WHAT IS BEING ASKED.
Copy every entry word for word. Skip the pictures.

PROVIDED RECORDS.
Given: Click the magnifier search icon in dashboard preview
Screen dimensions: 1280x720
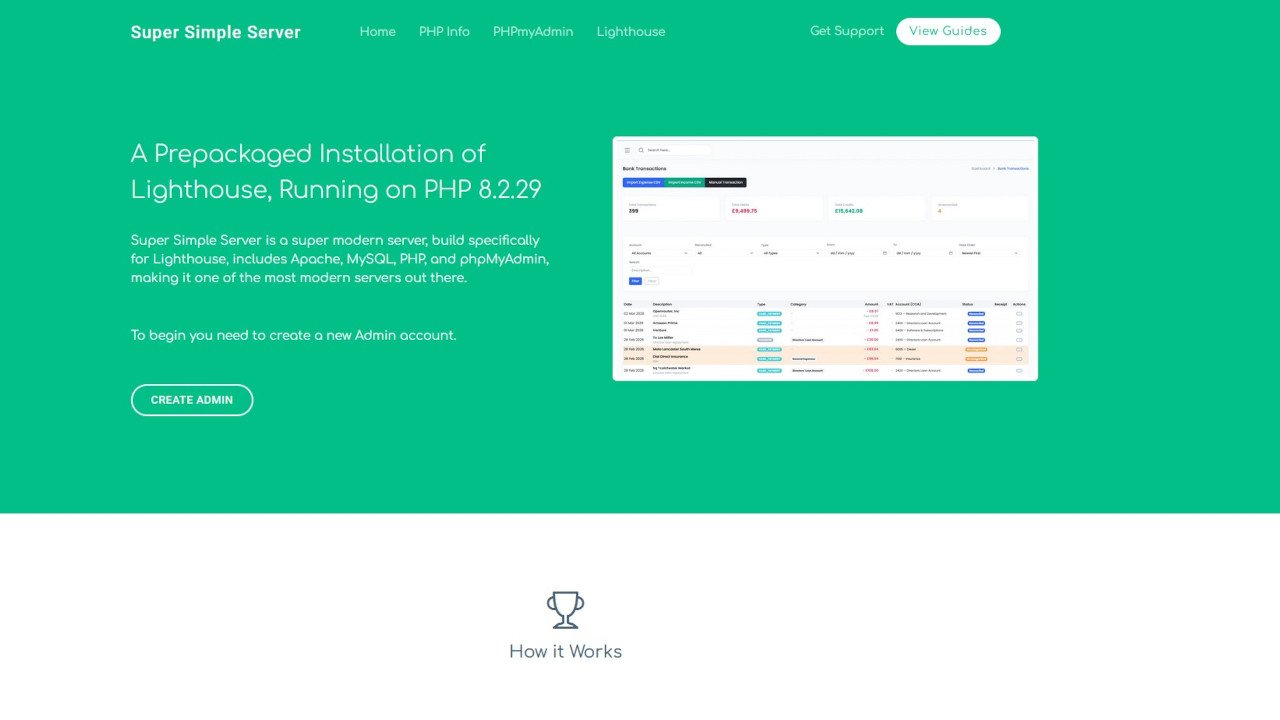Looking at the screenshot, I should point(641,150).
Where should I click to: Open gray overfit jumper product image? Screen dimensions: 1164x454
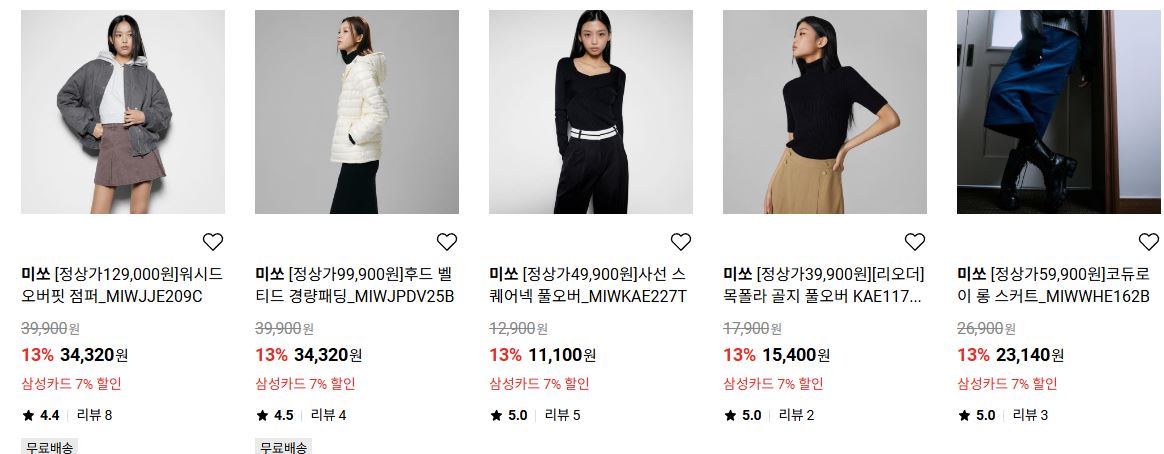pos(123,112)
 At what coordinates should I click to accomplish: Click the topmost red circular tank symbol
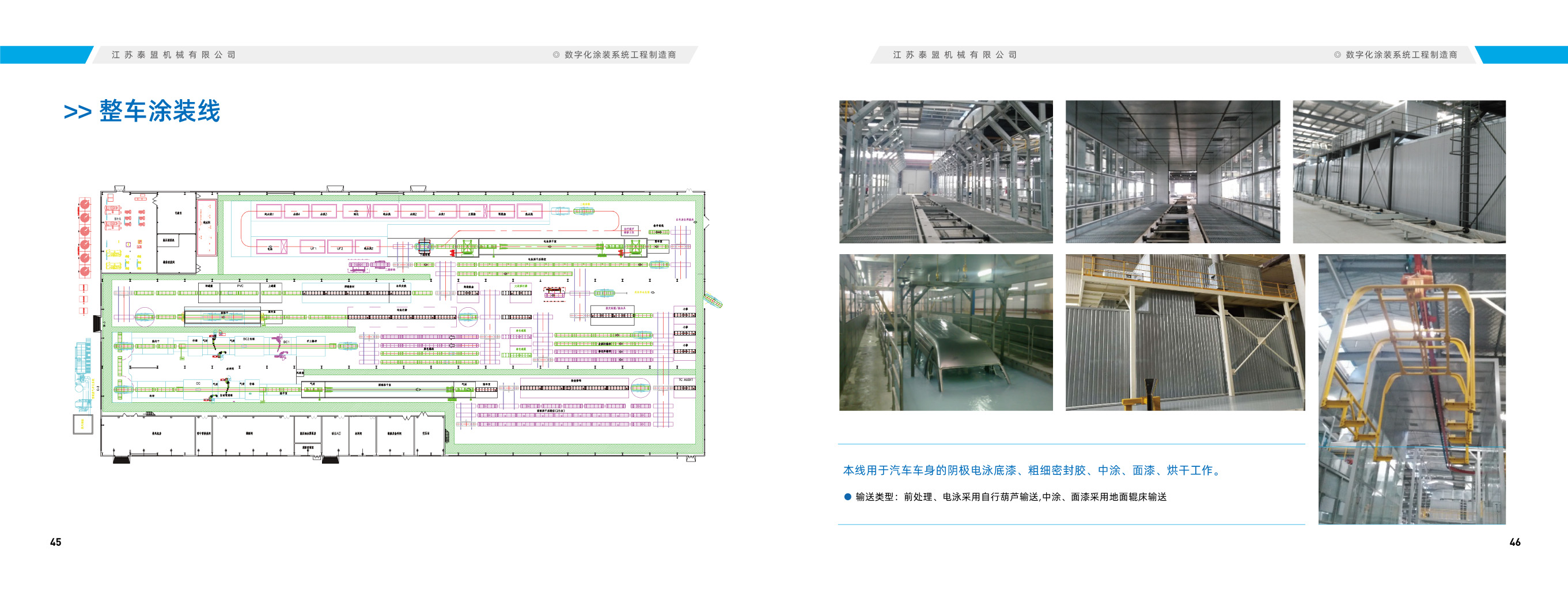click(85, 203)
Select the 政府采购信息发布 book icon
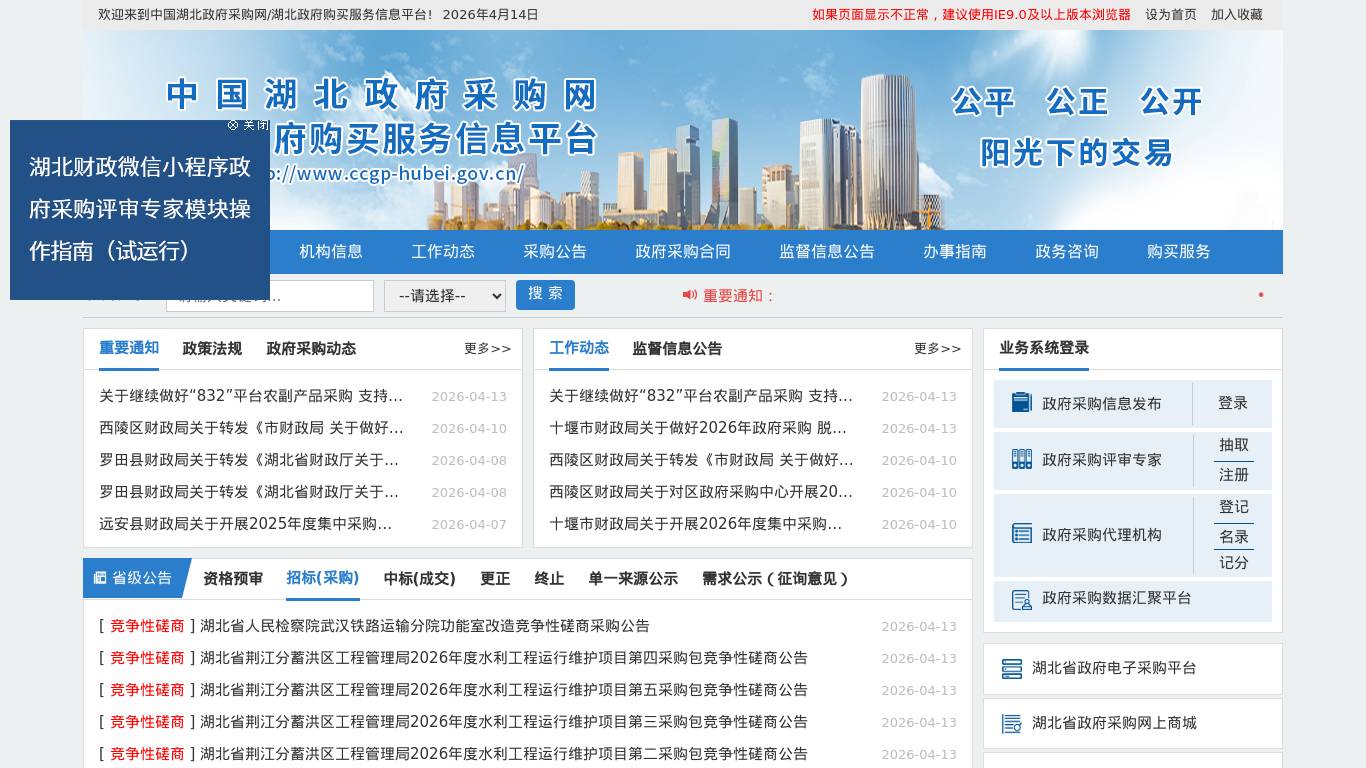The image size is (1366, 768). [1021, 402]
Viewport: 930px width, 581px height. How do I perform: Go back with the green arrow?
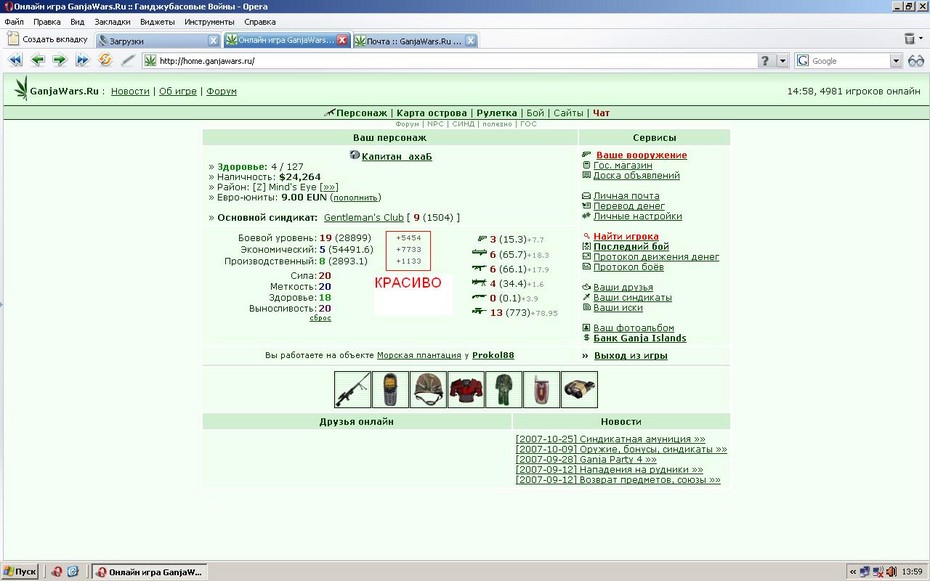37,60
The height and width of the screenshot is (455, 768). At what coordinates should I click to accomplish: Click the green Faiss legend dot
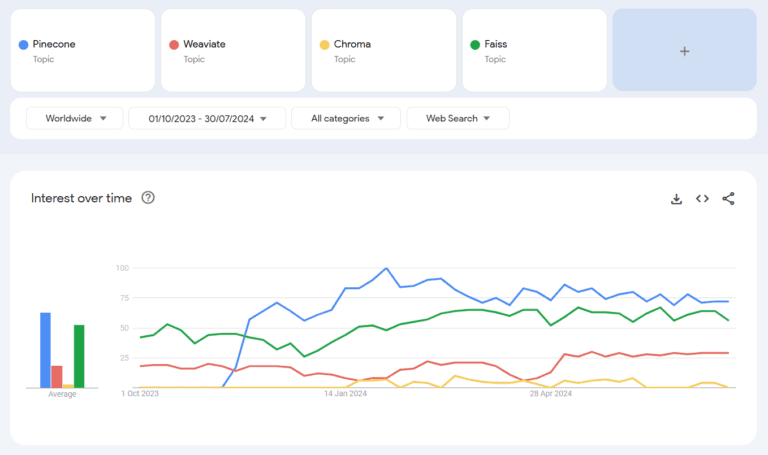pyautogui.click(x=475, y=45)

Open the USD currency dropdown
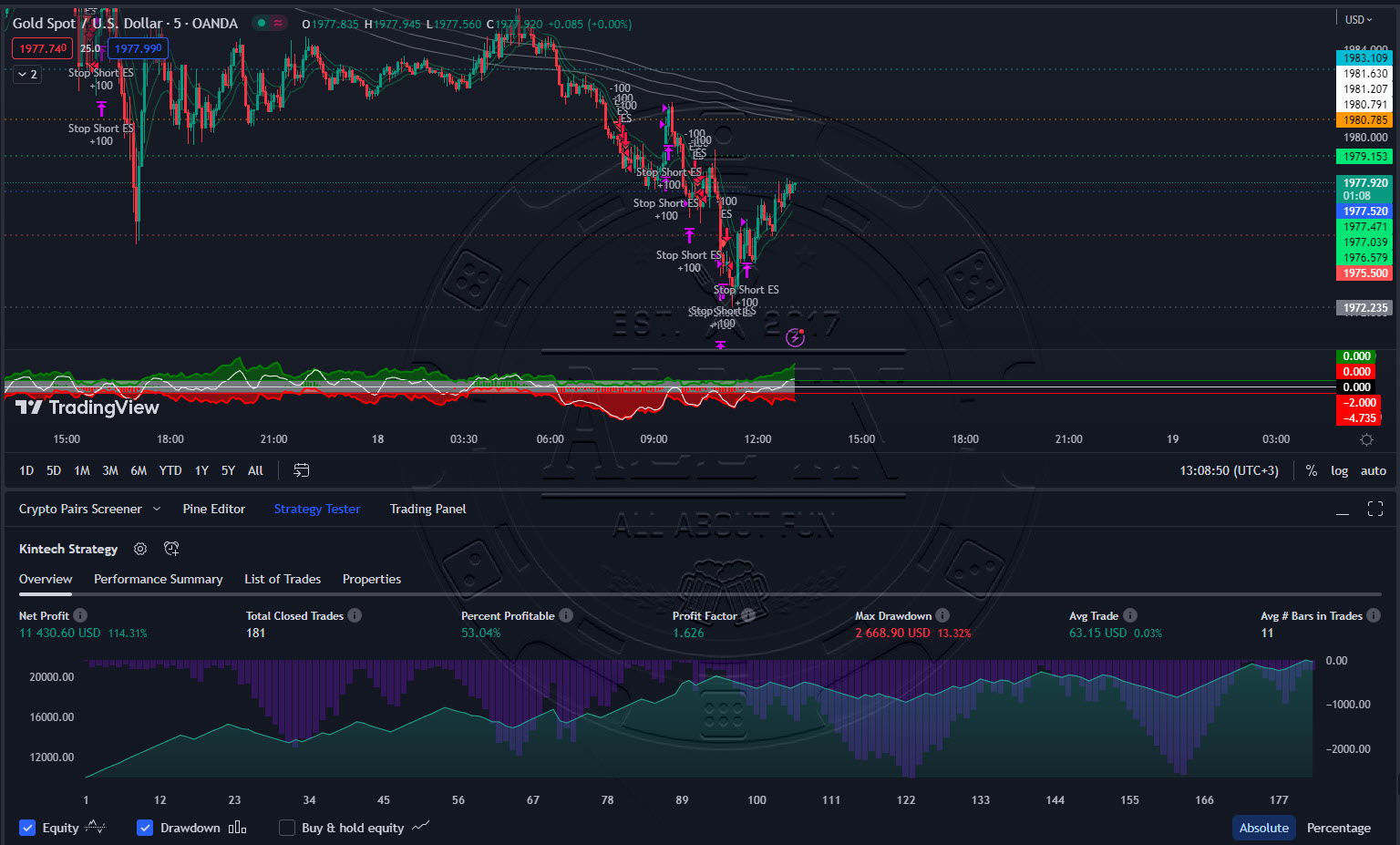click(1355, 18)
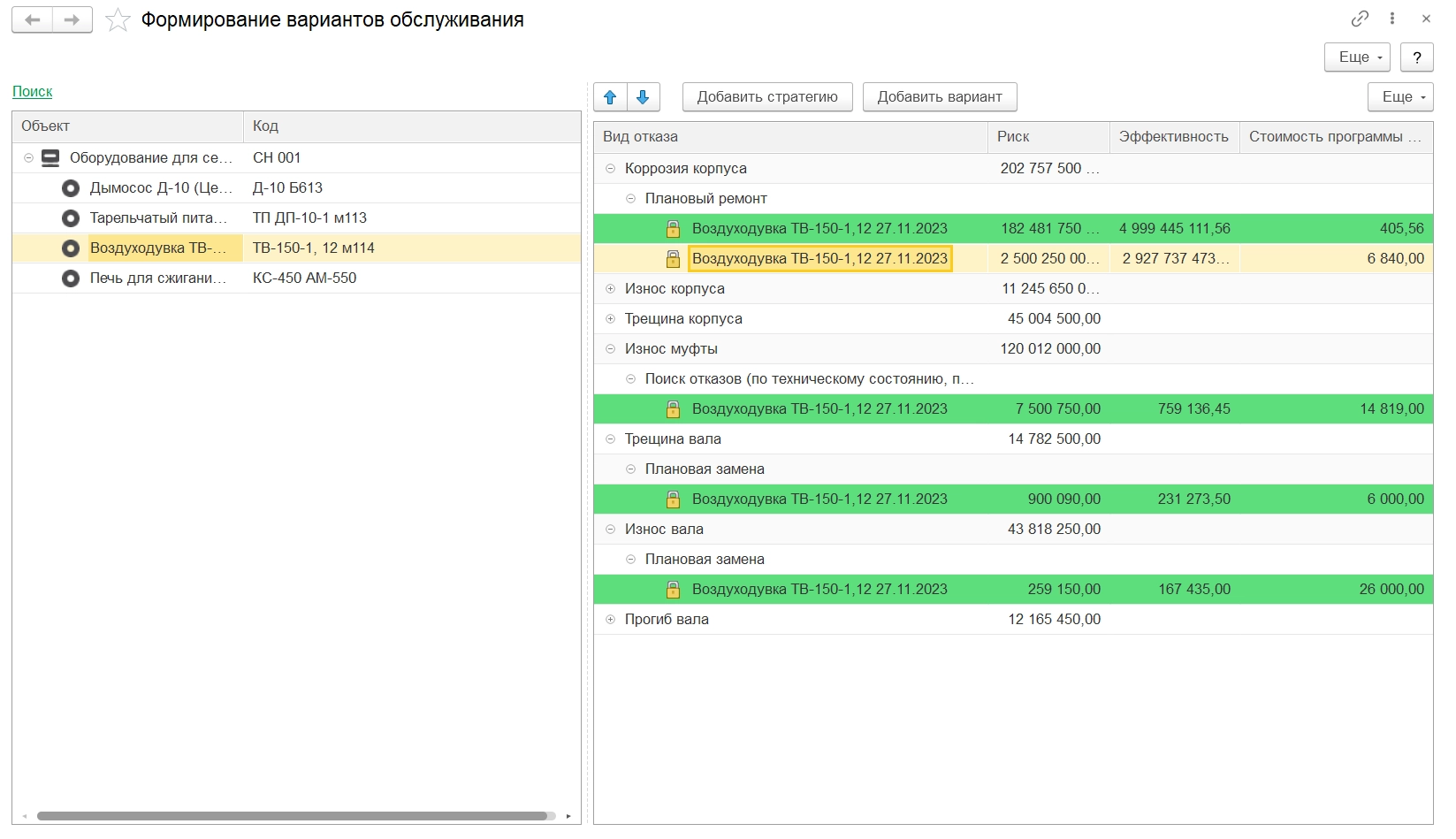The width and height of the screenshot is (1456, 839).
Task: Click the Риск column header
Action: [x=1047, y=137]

SOLUTION TO THIS TASK.
Given: Click the magnifier search icon in dashboard preview
Screen dimensions: 1280x720
Looking at the screenshot, I should point(641,150).
Where should I click to: Open gray overfit jumper product image? Screen dimensions: 1164x454
pos(123,112)
 At what coordinates should I click to accomplish: Click the topmost red circular tank symbol
click(85, 203)
Select the 政府采购信息发布 book icon
The image size is (1366, 768). [1021, 402]
Viewport: 930px width, 581px height. How do I perform: Go back with the green arrow?
37,60
The height and width of the screenshot is (455, 768). At what coordinates should I click to accomplish: Click the green Faiss legend dot
pyautogui.click(x=475, y=45)

Open the USD currency dropdown
click(1355, 18)
The width and height of the screenshot is (1456, 839).
Task: Click the Риск column header
Action: [x=1047, y=137]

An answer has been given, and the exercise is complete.